Vhalla relented easily. “I should’ve written you more. I should’ve found a way to tell you sooner. I should’ve come home.”

“You were off ending wars.” He laughed his hearty laugh. “Don’t be so hard on yourself, little bird.”

She sighed. “Papa, do you think I will make a good Empress? I’ve done so many horrible things.” Vhalla wanted to confess her sin of unleashing Victor upon the world. But some guilt was too heavy to share with her father.

“The best,” her father said without hesitation. “I have no doubt in you; I know the sort of Empress you will be. But about our young crown prince, I know little more than the rumors from the soldiers during the War of the Crystal Caverns. Tell me the sort of Emperor we will have.”

Vhalla obliged her father. Words spilled from her mouth as though she were the font from which they were created. In telling her father about Aldrik, she had to tell him how she came to meet Aldrik, how she came to know the man that had the reputation for being one of the most shut-off, cold people on the continent.

She didn’t make him out to be perfect. Vhalla knew Aldrik was horribly flawed. But so was she. He was prone to anger and she prone to selfishness. But they strove together to be better, for themselves and for each other.

In it all, she told her father of everything that happened since she had last seen him. Years were summed up in minutes and hours.
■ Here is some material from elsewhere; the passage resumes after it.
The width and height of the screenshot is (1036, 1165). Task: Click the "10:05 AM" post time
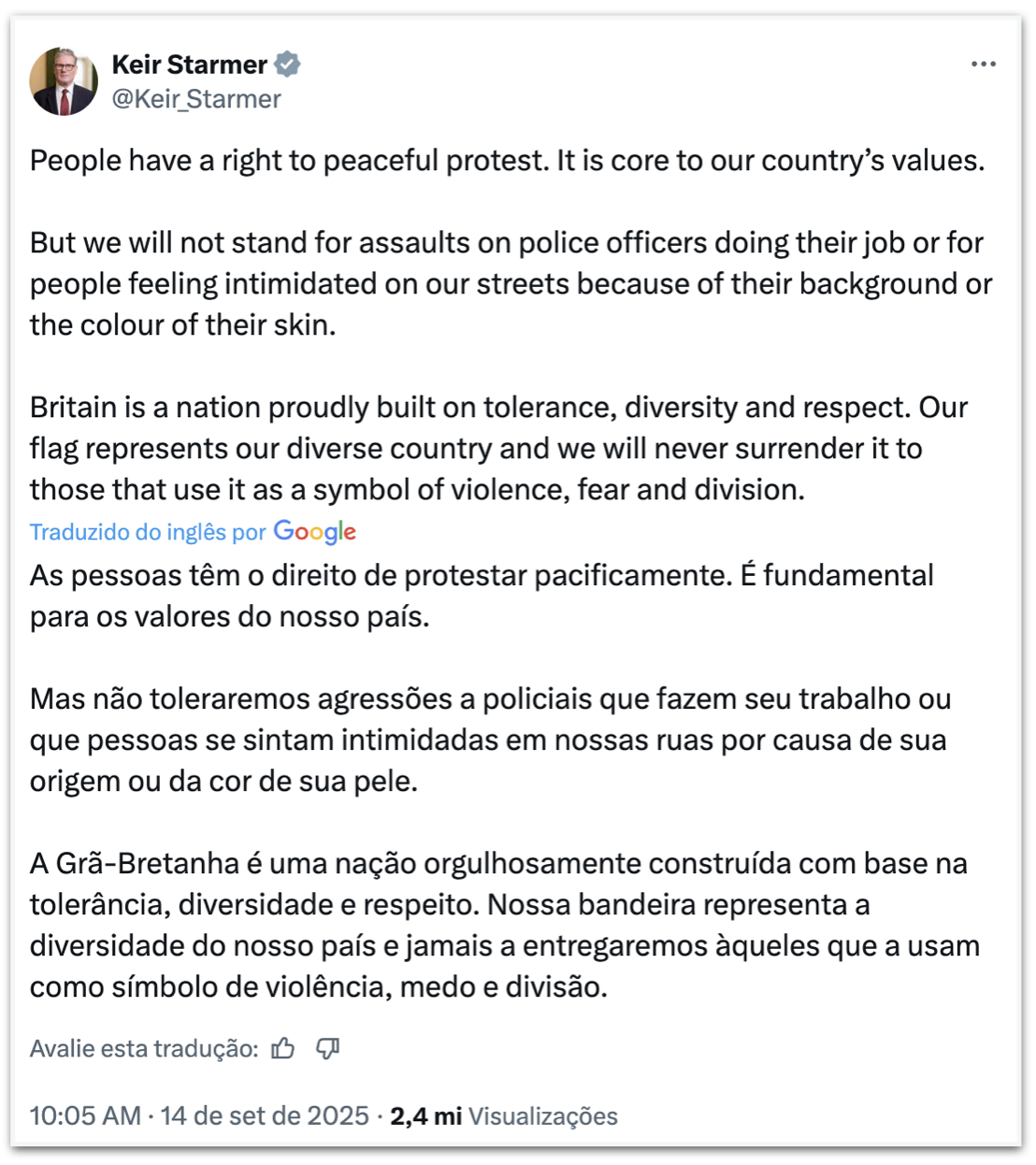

He frowned at her pain, and praised her for overcoming her trials.

Vhalla and Rex Yarl sat in the breeze until the dawn.

CHAPTER 8


Her chest ached at the smell of the air, at the way the dust settled in the early light, at the sweet scent of wet earth from the morning’s dew. It all pained her. Each sensory input filled her with the heaviness of longing for a world that was long gone.

She’d only crawled back to her place near Aldrik an hour or so ago, but she couldn’t fall asleep. She listened to her Emperor’s slow and steady breathing and let it lull her into a heavy-lidded doze. But she didn’t sleep. She wanted to savor every last moment in her home.
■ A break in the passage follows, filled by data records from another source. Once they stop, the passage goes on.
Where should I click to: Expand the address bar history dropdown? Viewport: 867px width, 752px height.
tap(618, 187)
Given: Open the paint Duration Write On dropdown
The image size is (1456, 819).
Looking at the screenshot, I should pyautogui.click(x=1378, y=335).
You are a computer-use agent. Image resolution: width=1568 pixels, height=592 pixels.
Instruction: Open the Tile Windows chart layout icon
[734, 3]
The dawn was insistent, and Vhalla eventually sat up. She glanced at her father, who was thankfully sleeping. He wasn’t a young man any longer, and she’d kept him up until the first light.

On light feet, she tip-toed over to the pile of wood that was kept indoors. Her mother had always performed the ritual of lighting the hearth first thing in the winter months. Now it would fall to her, Vhalla’s heart told her.

“Let me help you with that,” Aldrik whispered in her ear.

Vhalla nearly jumped out of her skin, dropping the small log of wood she held in the process. His hand reached around her and caught it deftly.

“Thank you, my phantom,” she teased coyly, having not heard him so much as stir.

“What’s the cause for the old pet name?” Aldrik hummed, nuzzling the hair by her ear.

“I didn’t realize it had become a pet name,” she breathed in hushed amusement.

“Perhaps it was just my wishful thinking early on.” The corner of Aldrik’s mouth tugged up into a grin. Fire lit in the hearth next to them, summoned by his passing thought.

“Was it?” Vhalla hummed, resting her palms on his chest. “A prince thinking wishful thoughts about a library girl?”

“What magic you’ve woven over me.” Aldrik leaned forward.